Methods: Cases were identified from two large population-based case-control studies of colon cancer and rectal cancer. We sequenced Exons 5 to 8 of the p53 gene and Codons 12 and 13 of the Ki-ras gene to identify tumor mutations. Microsatellite instability was determined based on BAT26 and TGFbetaRII analysis; CpG island methylator phenotype was determined based on having two or more of the following markers methylated p16, MLH1, MINT1, MINT2, and MINT31.

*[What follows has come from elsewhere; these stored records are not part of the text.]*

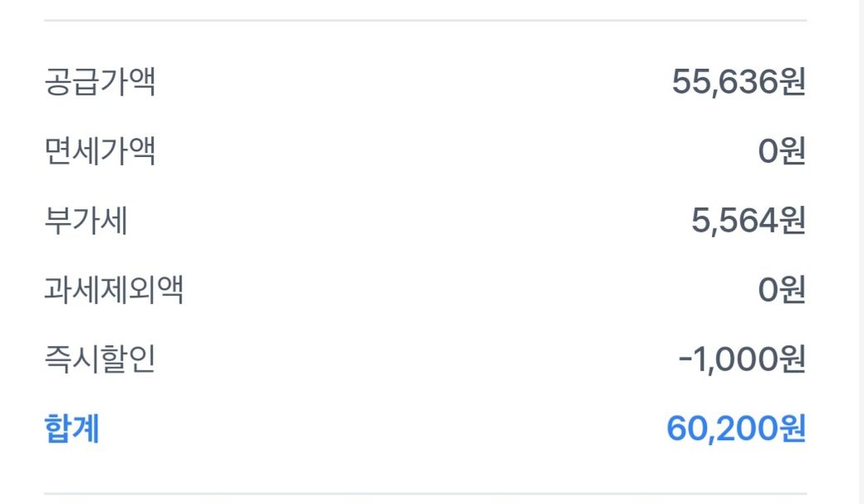Click the 부가세 label
Image resolution: width=864 pixels, height=504 pixels.
point(86,222)

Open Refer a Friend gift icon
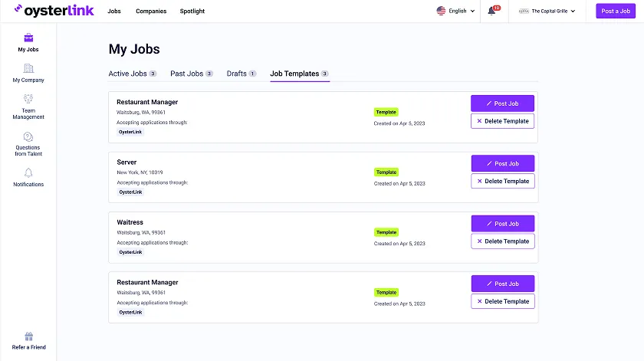(28, 336)
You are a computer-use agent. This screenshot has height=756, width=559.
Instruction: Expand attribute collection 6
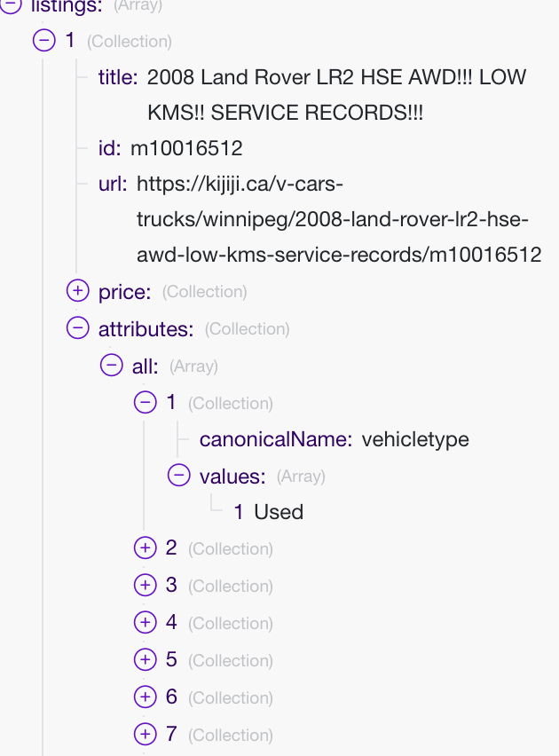tap(146, 697)
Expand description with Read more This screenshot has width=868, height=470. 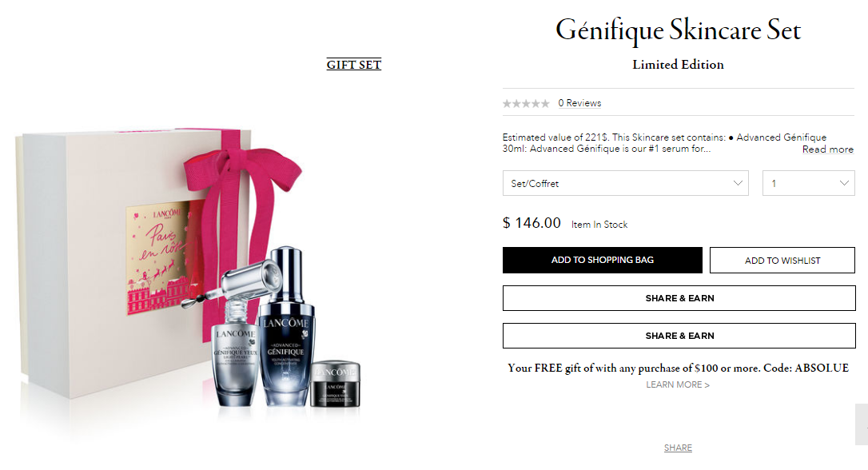pos(827,149)
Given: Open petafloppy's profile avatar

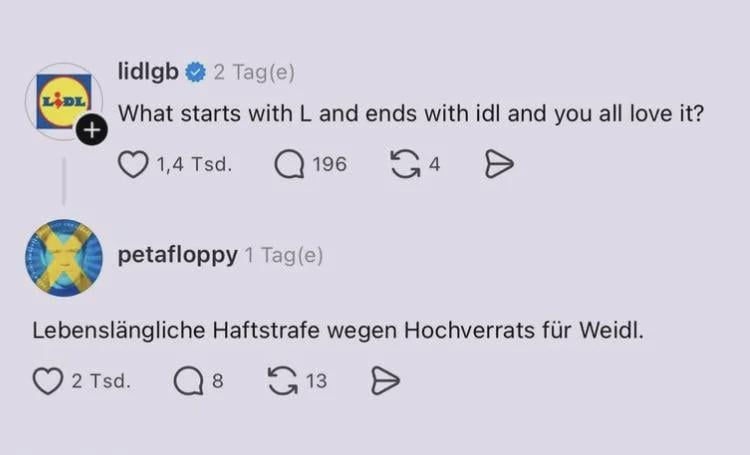Looking at the screenshot, I should click(x=64, y=258).
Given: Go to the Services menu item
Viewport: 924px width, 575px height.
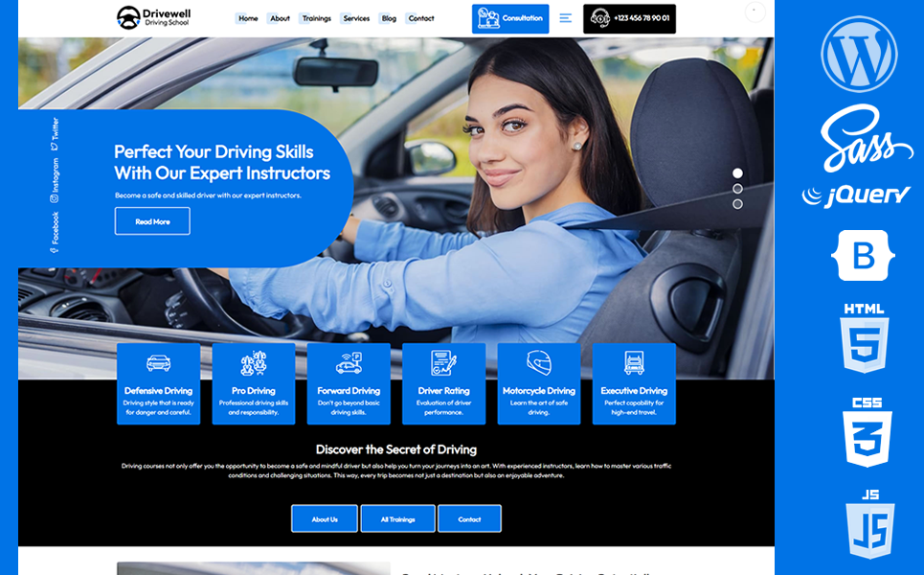Looking at the screenshot, I should (356, 18).
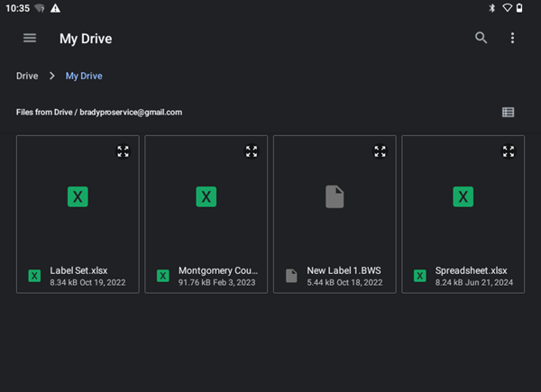541x392 pixels.
Task: Open Montgomery spreadsheet thumbnail
Action: pyautogui.click(x=206, y=197)
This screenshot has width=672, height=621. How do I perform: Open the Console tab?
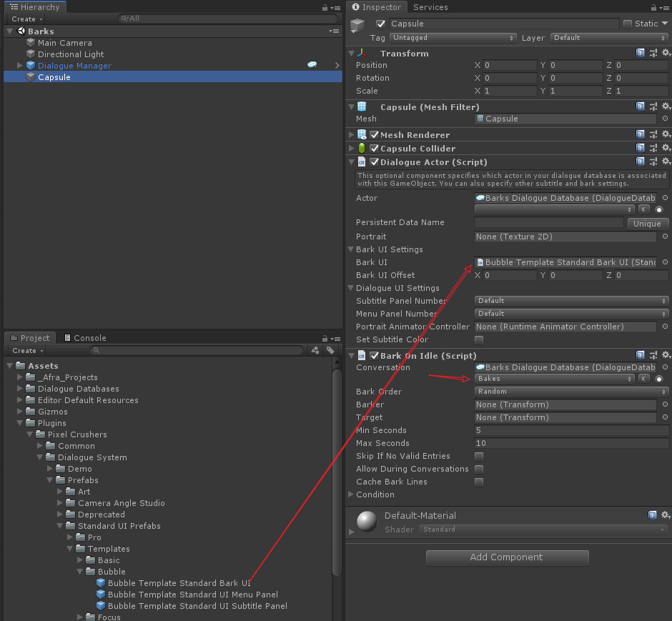86,337

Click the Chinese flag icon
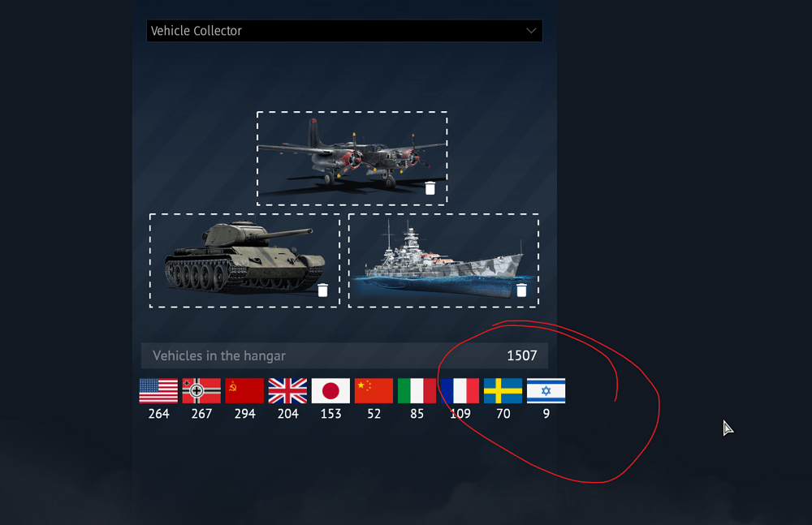374,391
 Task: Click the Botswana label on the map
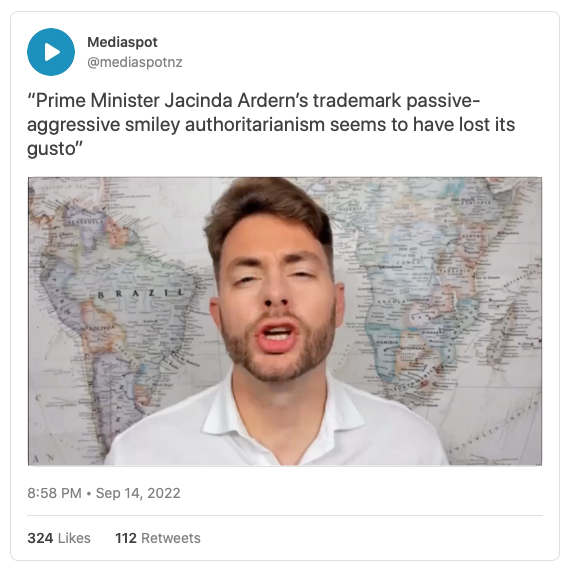click(x=412, y=348)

Results: p53 mutations were observed in 39.7% of proximal, 51.0% of distal, and 46.6% of rectal tumors; Ki-ras mutations were observed in 36.0% of proximal, 26.9% of distal, and 30.5% of rectal tumors. Although 40.9% of proximal tumors were considered CpG island methylator phenotype positive (having two or more of five markers methylated), only 12.9% of distal and 11.9% of rectal tumors were CpG island methylator phenotype positive. Likewise, microsatellite instability was observed in 23.7% of proximal and only 3.8% of distal and 2.0% of rectal tumors. More than 50% of distal colon or rectal tumors had only one acquired mutation, whereas only 35.1% of proximal tumors had one mutation. The most common single mutation for colon and rectal tumors was p53 followed by Ki-ras mutations.
Conclusions: Our findings suggest that unique mutational pathways are involved in the development of most colorectal tumors. Proximal colon cancers are more likely than rectal and distal colon tumors to have microsatellite instability, CpG island methylator phenotype, and Ki-ras mutations, whereas rectal and distal colon tumors are more likely than proximal colon tumors to have a p53 mutation. Overall, rectal and distal colon tumors share similar mutational frequencies which are different from those observed in proximal colon tumors.